Exercise requirements: Show the lines of the material that contain the word "will".

----- Data in this exercise -----

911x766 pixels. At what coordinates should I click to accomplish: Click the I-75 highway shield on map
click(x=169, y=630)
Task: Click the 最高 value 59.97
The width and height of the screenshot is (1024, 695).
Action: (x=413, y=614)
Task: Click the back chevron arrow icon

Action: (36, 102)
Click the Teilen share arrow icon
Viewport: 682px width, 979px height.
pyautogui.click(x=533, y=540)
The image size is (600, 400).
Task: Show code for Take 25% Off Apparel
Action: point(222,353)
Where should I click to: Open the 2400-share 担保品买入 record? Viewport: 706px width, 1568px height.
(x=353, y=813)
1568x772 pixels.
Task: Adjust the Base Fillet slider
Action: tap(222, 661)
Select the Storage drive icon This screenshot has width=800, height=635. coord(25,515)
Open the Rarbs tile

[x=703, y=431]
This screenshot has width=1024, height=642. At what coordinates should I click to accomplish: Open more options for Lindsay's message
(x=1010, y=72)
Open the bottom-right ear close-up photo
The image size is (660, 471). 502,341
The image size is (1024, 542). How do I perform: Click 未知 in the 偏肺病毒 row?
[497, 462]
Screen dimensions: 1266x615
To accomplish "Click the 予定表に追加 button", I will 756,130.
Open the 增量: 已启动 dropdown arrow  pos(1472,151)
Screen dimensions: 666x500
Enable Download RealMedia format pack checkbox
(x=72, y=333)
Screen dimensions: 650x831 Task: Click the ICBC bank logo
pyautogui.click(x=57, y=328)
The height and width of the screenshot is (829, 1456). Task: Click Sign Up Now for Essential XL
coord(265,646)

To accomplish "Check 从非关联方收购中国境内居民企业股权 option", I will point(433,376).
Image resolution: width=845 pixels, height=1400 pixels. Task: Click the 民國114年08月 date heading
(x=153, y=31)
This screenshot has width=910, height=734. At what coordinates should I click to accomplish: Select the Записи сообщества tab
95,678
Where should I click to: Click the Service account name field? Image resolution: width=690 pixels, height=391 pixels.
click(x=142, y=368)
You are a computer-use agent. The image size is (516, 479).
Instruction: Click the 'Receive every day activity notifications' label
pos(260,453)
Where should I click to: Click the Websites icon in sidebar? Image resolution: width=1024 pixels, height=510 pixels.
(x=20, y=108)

-----

Reply:
To accomplish "Click the 予定表に追加 button", I will 756,130.
To accomplish "Check 从非关联方收购中国境内居民企业股权 option", I will point(433,376).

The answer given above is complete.